Je suis un homme grenier. Je garde tout. Si on plantait une caméra au coeur de ma mémoire, on pourrait reconstituer ma vie, comme dans un studio de cinéma. De la joie sauvage à la colère noire en passant par la fréquence d'un battement de cils, tout est intact.
Ce que je voudrais que vous compreniez, c'est que je ressens quelque chose d'intense. Une vibration particulière, comme de la musique.
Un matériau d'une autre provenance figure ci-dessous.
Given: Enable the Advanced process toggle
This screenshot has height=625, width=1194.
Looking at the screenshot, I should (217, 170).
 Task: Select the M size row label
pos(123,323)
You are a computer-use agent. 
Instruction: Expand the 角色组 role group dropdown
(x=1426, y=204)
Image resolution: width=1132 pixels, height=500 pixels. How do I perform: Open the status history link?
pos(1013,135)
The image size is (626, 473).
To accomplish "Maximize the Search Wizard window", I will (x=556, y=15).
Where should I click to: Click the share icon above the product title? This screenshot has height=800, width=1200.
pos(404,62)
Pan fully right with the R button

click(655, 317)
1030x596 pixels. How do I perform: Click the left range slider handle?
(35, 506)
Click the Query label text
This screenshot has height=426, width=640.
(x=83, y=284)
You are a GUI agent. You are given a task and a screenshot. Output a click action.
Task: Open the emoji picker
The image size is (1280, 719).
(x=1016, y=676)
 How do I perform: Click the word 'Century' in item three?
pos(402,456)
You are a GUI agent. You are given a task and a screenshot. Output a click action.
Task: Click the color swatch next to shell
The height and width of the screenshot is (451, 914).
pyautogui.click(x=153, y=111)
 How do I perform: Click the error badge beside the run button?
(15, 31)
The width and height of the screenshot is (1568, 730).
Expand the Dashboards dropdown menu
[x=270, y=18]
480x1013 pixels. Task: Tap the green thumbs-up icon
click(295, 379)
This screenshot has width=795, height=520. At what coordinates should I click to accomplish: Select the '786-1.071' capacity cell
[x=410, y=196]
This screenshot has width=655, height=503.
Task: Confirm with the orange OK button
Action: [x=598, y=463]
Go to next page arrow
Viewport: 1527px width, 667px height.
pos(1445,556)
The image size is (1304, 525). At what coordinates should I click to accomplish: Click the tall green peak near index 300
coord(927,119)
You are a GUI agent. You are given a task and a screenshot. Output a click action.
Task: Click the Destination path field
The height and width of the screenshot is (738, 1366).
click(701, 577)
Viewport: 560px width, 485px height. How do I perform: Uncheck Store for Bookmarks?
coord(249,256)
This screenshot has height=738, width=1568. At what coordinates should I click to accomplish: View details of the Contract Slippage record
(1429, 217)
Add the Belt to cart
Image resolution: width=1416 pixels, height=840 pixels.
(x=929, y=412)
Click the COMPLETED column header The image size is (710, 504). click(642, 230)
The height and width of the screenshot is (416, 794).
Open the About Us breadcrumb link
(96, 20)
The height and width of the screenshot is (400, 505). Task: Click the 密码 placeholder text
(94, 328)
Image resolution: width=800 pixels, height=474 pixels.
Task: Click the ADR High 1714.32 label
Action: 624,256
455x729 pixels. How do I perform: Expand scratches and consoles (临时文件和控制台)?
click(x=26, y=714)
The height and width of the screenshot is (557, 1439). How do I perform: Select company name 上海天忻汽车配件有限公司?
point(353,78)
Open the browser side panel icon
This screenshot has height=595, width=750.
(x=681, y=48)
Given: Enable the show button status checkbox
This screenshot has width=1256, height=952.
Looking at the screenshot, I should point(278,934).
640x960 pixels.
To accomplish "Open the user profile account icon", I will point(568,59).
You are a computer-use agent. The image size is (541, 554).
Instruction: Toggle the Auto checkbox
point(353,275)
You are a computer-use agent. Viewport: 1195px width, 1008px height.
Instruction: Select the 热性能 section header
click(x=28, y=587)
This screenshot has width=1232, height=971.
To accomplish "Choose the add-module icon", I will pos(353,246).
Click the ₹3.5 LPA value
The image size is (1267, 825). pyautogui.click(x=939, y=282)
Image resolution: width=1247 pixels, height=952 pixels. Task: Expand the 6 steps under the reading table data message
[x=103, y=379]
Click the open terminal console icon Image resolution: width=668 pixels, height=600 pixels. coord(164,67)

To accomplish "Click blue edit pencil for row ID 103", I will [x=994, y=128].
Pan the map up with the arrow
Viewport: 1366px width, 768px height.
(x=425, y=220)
Le problème c'est que ma tête n'est jamais reposée. Mon cerveau est une maison de campagne pour démons. Ils y viennent souvent et de plus en plus nombreux. Ils se font des apéros à la liqueur de mes angoisses. Ils se servent de mon stress car ils savent que j'en ai besoin pour avancer. Tout est question de dosage. Trop de stress et mon corps explose. Pas assez, je me paralyse.
La réincarnation de Betty Boop.
Je pense prouver scientifiquement que tu es la réincarnation en chair et en os de Betty Boop.
Tes avant-bras ont la même gentillesse arrondie.Dodus -dynamiques.
Tes doigts sont les pinces d'un crabe très spécial qui aurait été programmé uniquement pour caresser.
Tes yeux sont trop grands, on voit ton cœur à travers quand tu ris.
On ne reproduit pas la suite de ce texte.